Abgeordneter Martin STRUTZ (B) brachte den von seiner Fraktionskollegin Haubner angekündigten Misstrauensantrag gegen Gesundheitsminister Stöger ein. Stöger agiere fahrlässig und stelle durch seine Untätigkeit eine große Gefahr für das Gesundheitssystem in Österreich dar, bekräftigte er die Kritik seiner Fraktion. Für ihn ist Stöger in vielen Bereichen "mehr als säumig".
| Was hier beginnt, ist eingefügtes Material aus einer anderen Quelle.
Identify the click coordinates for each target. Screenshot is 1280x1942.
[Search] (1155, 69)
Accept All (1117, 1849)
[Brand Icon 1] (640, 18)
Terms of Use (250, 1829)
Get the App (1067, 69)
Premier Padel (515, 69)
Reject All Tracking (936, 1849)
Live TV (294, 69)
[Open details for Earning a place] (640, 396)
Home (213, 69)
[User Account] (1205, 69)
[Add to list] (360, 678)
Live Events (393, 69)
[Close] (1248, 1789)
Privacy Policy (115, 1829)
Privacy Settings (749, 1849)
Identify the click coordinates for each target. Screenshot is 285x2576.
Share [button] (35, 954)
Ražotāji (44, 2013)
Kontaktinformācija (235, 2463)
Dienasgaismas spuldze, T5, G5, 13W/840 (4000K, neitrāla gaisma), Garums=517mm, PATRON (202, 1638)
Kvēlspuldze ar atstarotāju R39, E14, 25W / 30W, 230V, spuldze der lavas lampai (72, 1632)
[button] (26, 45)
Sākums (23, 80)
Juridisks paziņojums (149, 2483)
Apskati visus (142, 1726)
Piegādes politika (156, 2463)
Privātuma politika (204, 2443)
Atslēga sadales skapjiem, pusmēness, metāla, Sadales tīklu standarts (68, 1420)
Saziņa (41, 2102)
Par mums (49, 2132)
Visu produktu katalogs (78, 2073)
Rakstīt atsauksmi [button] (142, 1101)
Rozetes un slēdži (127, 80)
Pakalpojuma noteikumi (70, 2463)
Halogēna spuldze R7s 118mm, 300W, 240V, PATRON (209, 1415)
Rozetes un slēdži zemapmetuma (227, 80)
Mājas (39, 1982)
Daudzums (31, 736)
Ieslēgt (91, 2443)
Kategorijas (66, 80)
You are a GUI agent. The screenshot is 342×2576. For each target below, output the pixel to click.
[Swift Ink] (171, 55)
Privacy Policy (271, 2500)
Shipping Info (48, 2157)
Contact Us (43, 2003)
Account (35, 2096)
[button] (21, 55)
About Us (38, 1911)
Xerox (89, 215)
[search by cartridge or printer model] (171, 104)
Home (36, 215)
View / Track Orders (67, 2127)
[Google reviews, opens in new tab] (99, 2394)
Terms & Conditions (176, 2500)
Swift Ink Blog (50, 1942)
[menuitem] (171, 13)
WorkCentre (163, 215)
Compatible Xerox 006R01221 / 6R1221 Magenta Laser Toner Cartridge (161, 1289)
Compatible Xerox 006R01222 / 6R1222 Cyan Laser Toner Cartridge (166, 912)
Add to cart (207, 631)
Die Beantwortung der Dringlichen Anfrage durch Stöger qualifizierte Strutz als enttäuschend und inhaltsleer. Diese "Art von Placebo" werde ihre Wirkung verfehlen, zeigte er sich überzeugt und sprach von einer Realitätsverweigerung Stögers. Dessen Sicht weicht seiner Auffassung nach elementar von der Sicht anderer Akteure und Experten im Gesundheitsbereich ab.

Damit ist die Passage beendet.